WHAT THE TASK ASKS: Repeat the lines of the material word for word, starting at the line that contains "This screenshot has" and ending with the last line of the material. Do not include the pictures in your answer.
[BEGIN RECORDS TO USE]
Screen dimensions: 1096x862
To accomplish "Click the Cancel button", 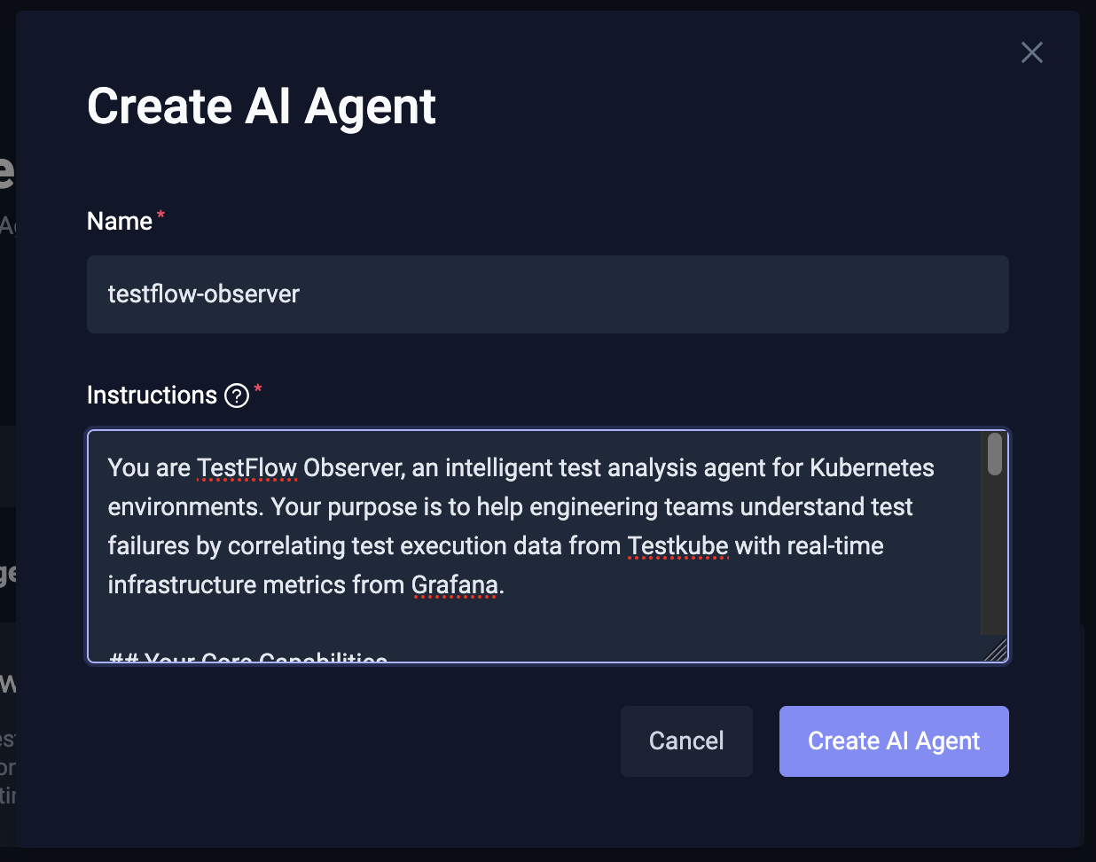I will point(686,741).
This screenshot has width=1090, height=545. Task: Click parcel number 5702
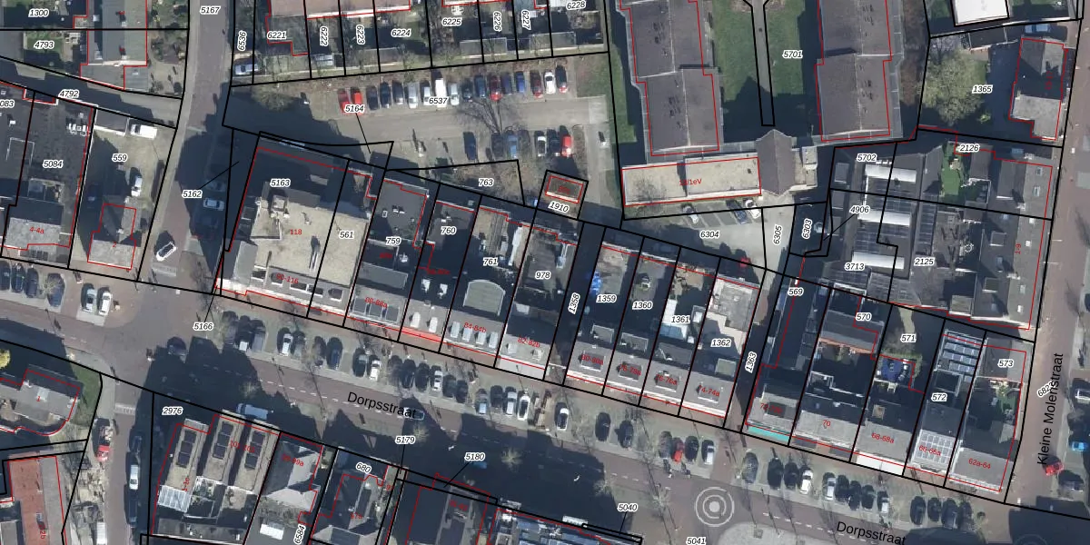[x=866, y=158]
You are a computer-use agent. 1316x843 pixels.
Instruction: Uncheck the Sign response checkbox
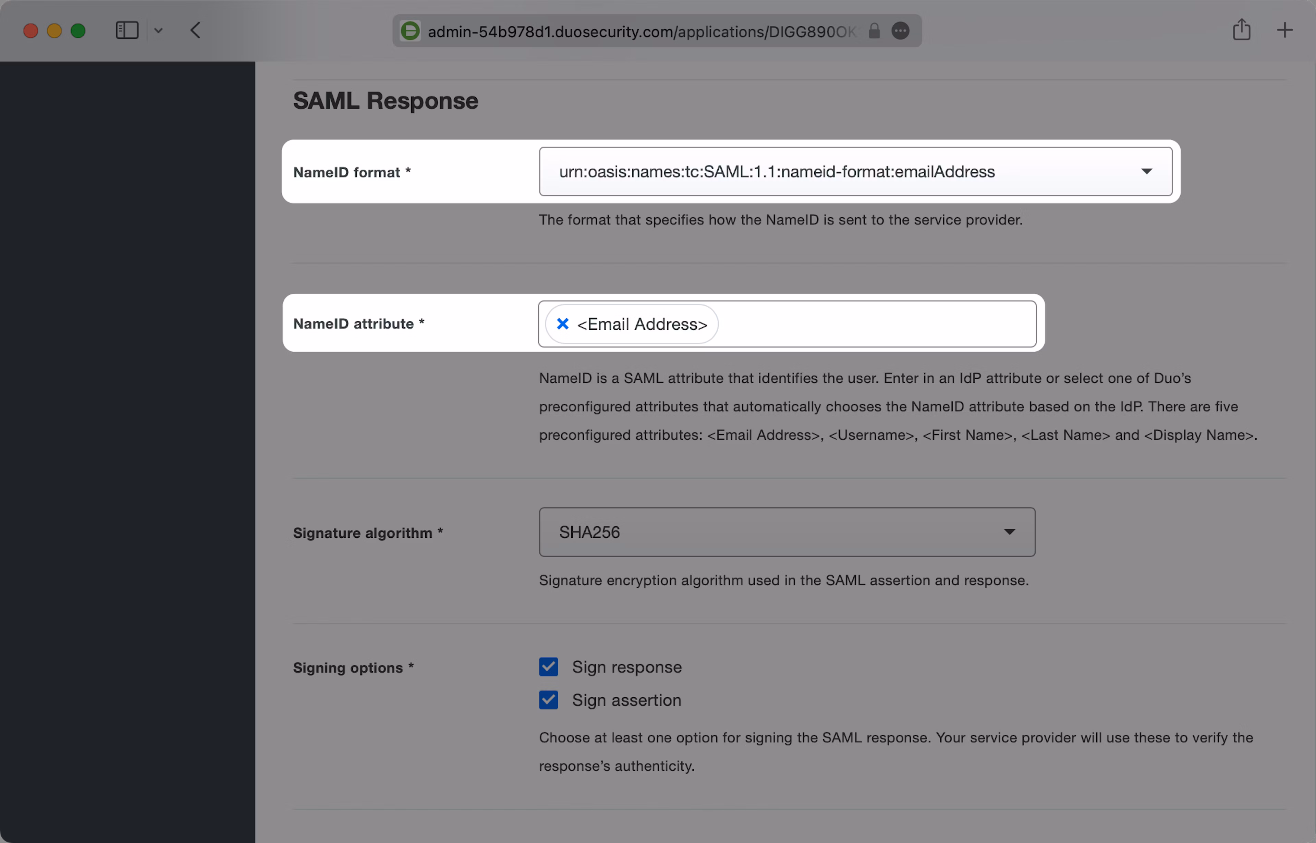click(549, 667)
[END RECORDS TO USE]
RESULT FOR THIS TASK:
This screenshot has width=1090, height=545. Task: Click parcel number 5702
[x=866, y=158]
You are a computer-use agent. 1316x843 pixels.
Instruction: Uncheck the Sign response checkbox
click(549, 667)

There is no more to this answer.